From the listing below, extract every line that contains the string "height", treating uppercase and lowercase as distinct.

[Listing for locating described items]
┄┄┄┄┄┄┄┄┄┄

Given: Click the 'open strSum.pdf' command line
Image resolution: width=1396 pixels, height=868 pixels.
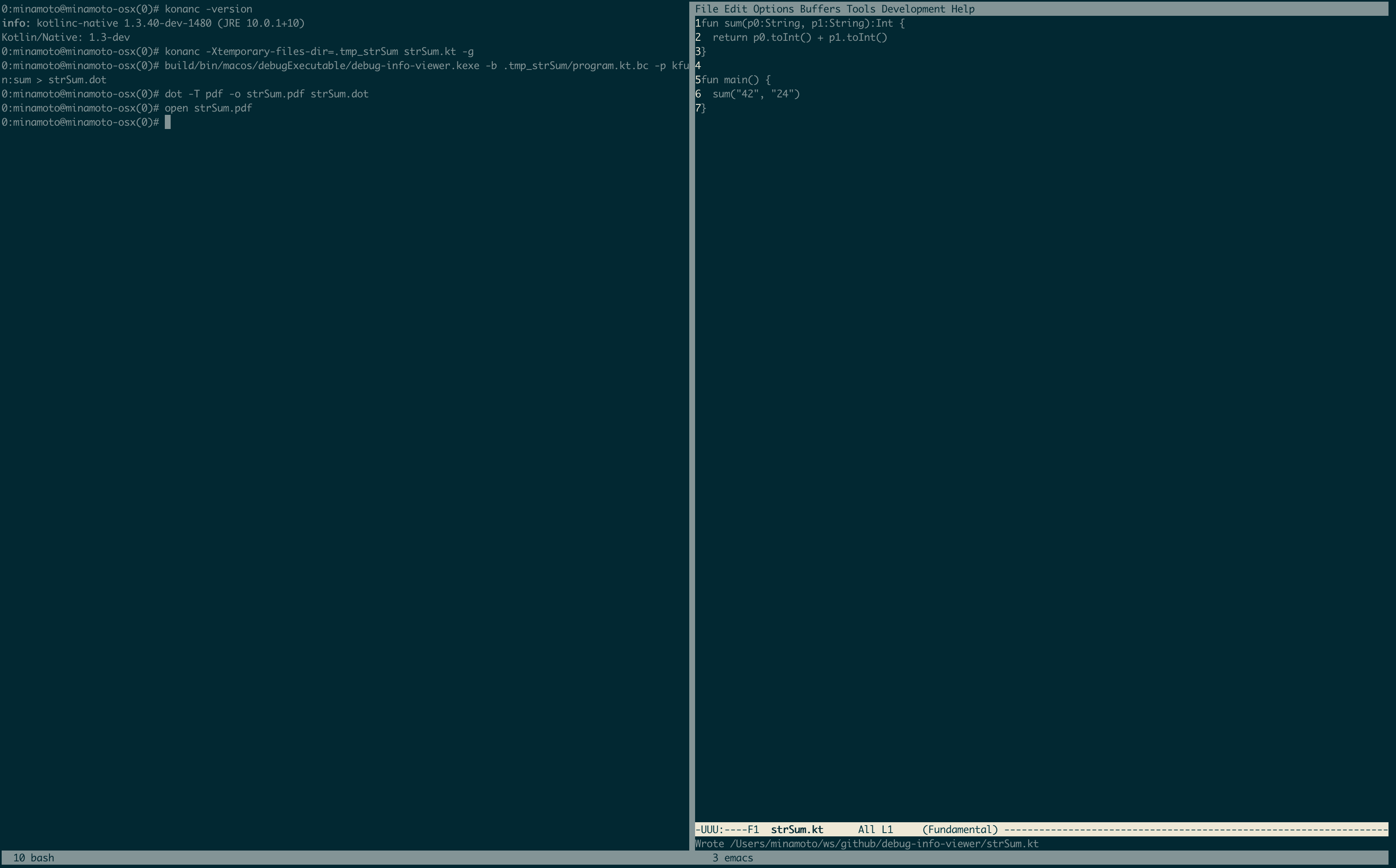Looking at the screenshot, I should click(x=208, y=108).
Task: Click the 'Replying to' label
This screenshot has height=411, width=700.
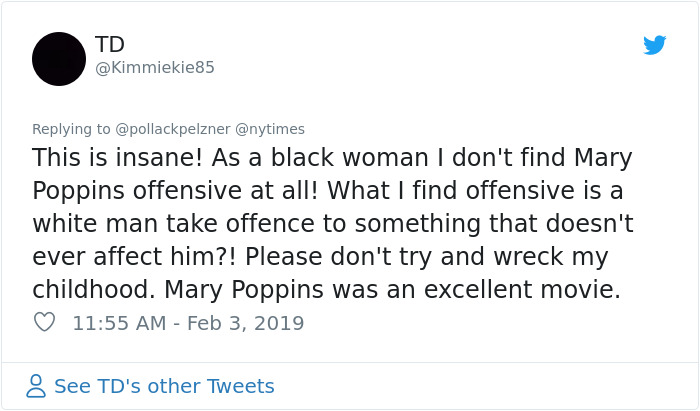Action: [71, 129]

┄┄┄┄┄┄┄┄┄┄

→ PROBLEM SOLUTION
Image resolution: width=1396 pixels, height=868 pixels.
This screenshot has height=411, width=700.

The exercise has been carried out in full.